Mr. Speaker, I am happy to be able to inform the House that full police service will soon be restored to the Dakota Ojibway Tribal Council communities in Manitoba through the implementation of an interim policing arrangement.

DOTC communities have been without full police service since the disbanding of the DOTC police service five months ago. This interim policing service will be made up of RCMP officers and former DOTC officers under the general direction of the RCMP.

The interim policing arrangement will remain in effect until a more permanent tripartite policing arrangement is negotiated by the federal government, the province of Manitoba and the Dakota Ojibway Tribal Council.

I would like to express my thanks to the Solicitor General of Canada, the Manitoba justice minister and the Dakota Ojibway Tribal Council for their efforts. Without their goodwill and co-operation this arrangement would not have been made.

Crime Stoppers February 25th, 1994

Mr. Speaker, on January 22 I was arrested and released on bail by the Brandon Crime Stoppers Association. My charge was allegedly making the Progressive Conservative Party of Canada look like a luxurious outhouse known as a two-seater.

I am currently released, providing sufficient bail is raised. Money is raised by such fund raising events to rally the public, the police and the media in a collective campaign against crime. Anonymous tips lead to arrests of suspects and these cash payouts for valuable information are funded by volunteer contributions and fund raisers.

Crime Stoppers is an extremely cost effective organization. Since 1985 in Manitoba over $1 million in contraband has been recovered and $3.5 million in personal property.

I commend the volunteers associated with Crime Stoppers and encourage all members of the House to support, promote and contribute to their local Crime Stoppers program.

Excise Act February 22nd, 1994

Mr. Speaker, might I through you ask a question about the differential in price between the American commodity and the Canadian commodity before the imposition of this new bill.

Does the member opposite feel that is contributing to an excessive amount of contraband smuggling?

Canada Student Loans Program February 17th, 1994

Mr.
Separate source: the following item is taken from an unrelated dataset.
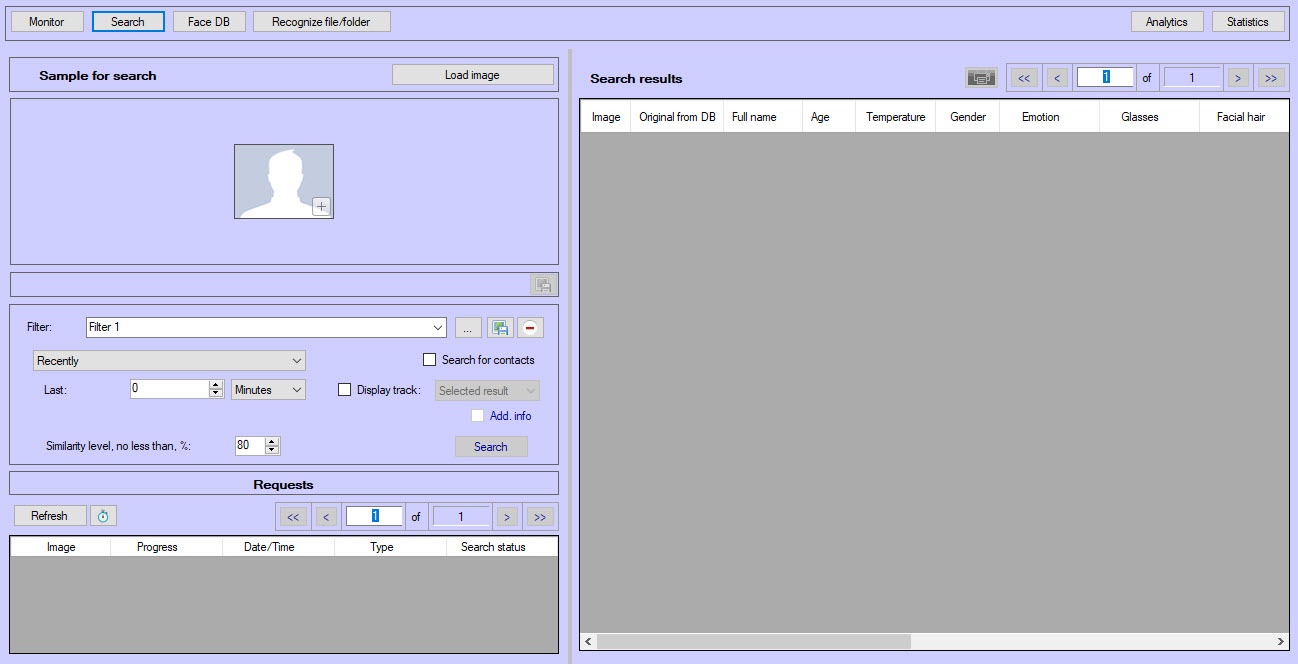
Task: Click the save image icon below sample panel
Action: (x=543, y=285)
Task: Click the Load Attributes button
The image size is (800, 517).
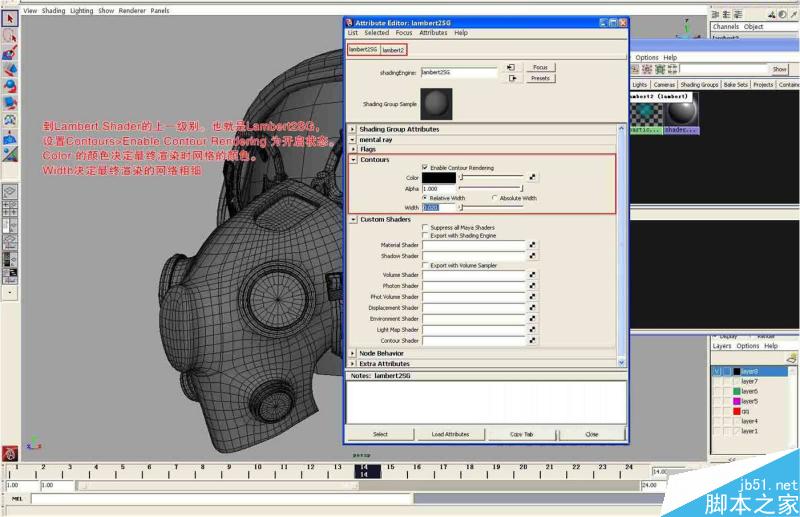Action: 450,434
Speaker, I am pleased to rise on this occasion to share with my hon. colleagues the fact that yesterday I received a Valentine from the Canadian Federation of Students in Manitoba. The Valentine's message outlines concerns over the relationship between the previous government's Canada Student Loans Program and students relying on this program.

On behalf of those students I would encourage all members of the House to participate in supporting changes to the program which would include the reintroduction of a six month interest free period, no privatization and a full re-evaluation of eligibility criteria and of the weekly loan limits.

Mr. Speaker and all hon. members, if you love education this Valentine is aimed at you.